Scotland recorded their second consecutive win in the Rugby World Cup with a 39-16, bonus point victory over the USA in Leeds on Sunday. The USA put in a strong first half performance though, and actually led the match at half time.
In a nervy first half, it was the USA who dominated proceedings and led 13-6 at the break, courtesy of a 21st minute Titi Lamositele try.
With this and continued American waves of attack, the Scots were rattled and coughed up several try scoring chances in the opening 40 minutes. They would soon return after the break a more confident and clinical side.

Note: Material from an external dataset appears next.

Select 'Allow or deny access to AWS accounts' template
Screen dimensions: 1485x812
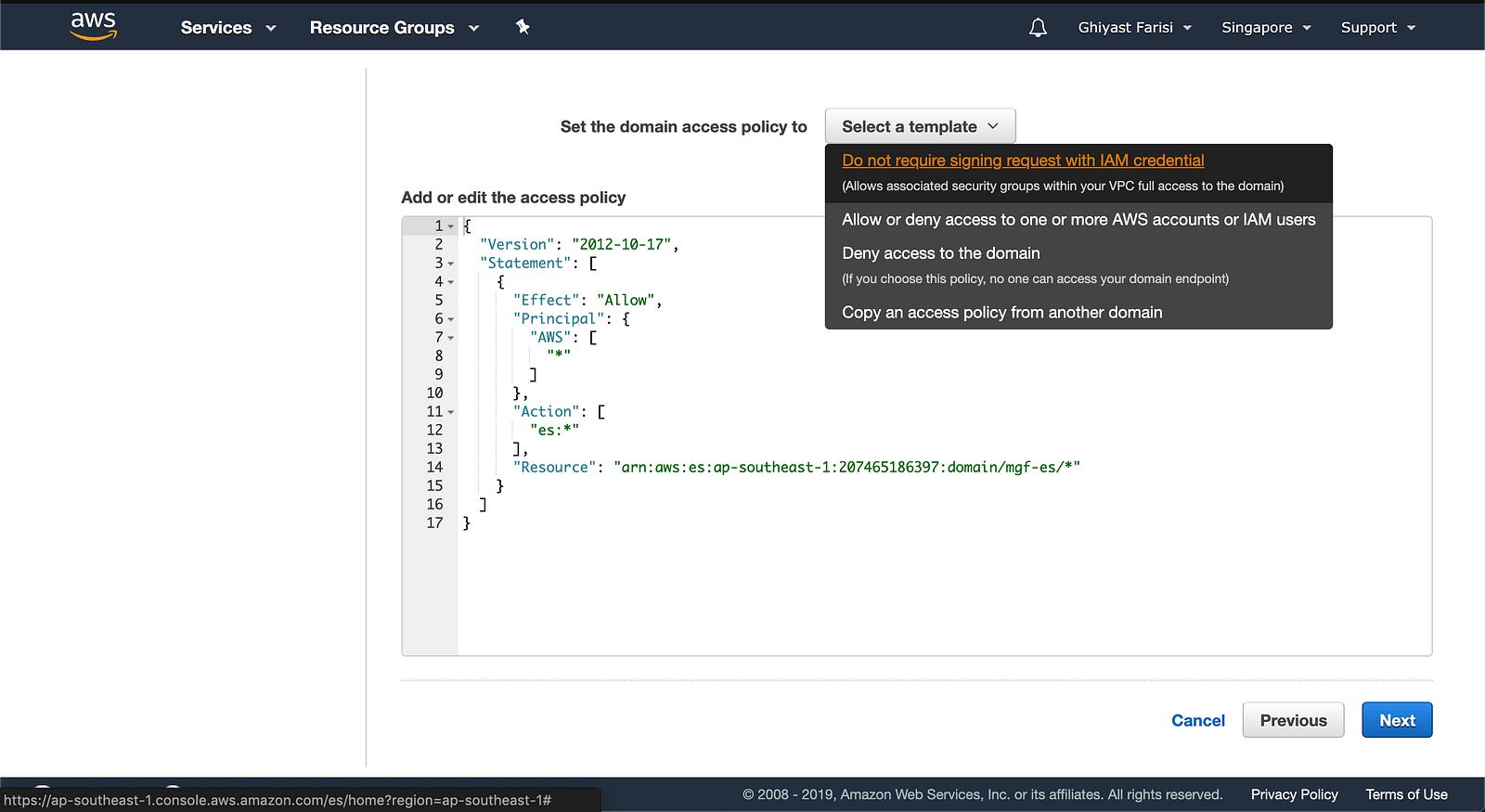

Within two minutes of the restart, the comeback began in earnest for Scotland. Tim Visser finished off a superb backline move to go in at the corner before his fellow wing Sean Maitland crossed soon after.
A second AJ MacGinty penalty kept the USA in touch after 50 minutes but Scotland were not to be denied further scoring joy as replacement prop WP Nel barged over from short range.
Despite losing talisman fly-half Finn Russell to an unspecified injury, Vern Cotter’s side pushed ahead for the bonus point try. They got it through Edinburgh centre Matt Scott who powered over the line with 15 minutes left.
The States had the better of the Scottish pack in the first half, winning several penalties from the Scots’ set piece. But the introduction of Edinburgh props Nel and Alasdair Dickinson turned things round for Scotland.
Scotland got a fifth and final try through replacement fly-half Duncan Weir, capping off a second consecutive bonus point win. The victory ensures they remain top of Pool B as they prepare to face South Africa in Newcastle next weekend.
Scotland injury updates:
Second row Grant Gilchrist has since been ruled out of the RWC campaign with a groin injury. Gilchrist sustained the soft tissue damage in the 19th minute, and the recovery period is expected to extend beyond the competition. His replacement will be announced in due course.
Flyhalf Finn Russell sustained an inversion injury to his ankle, which will require further care and assessment, while other players have knocks that aren’t considered too serious.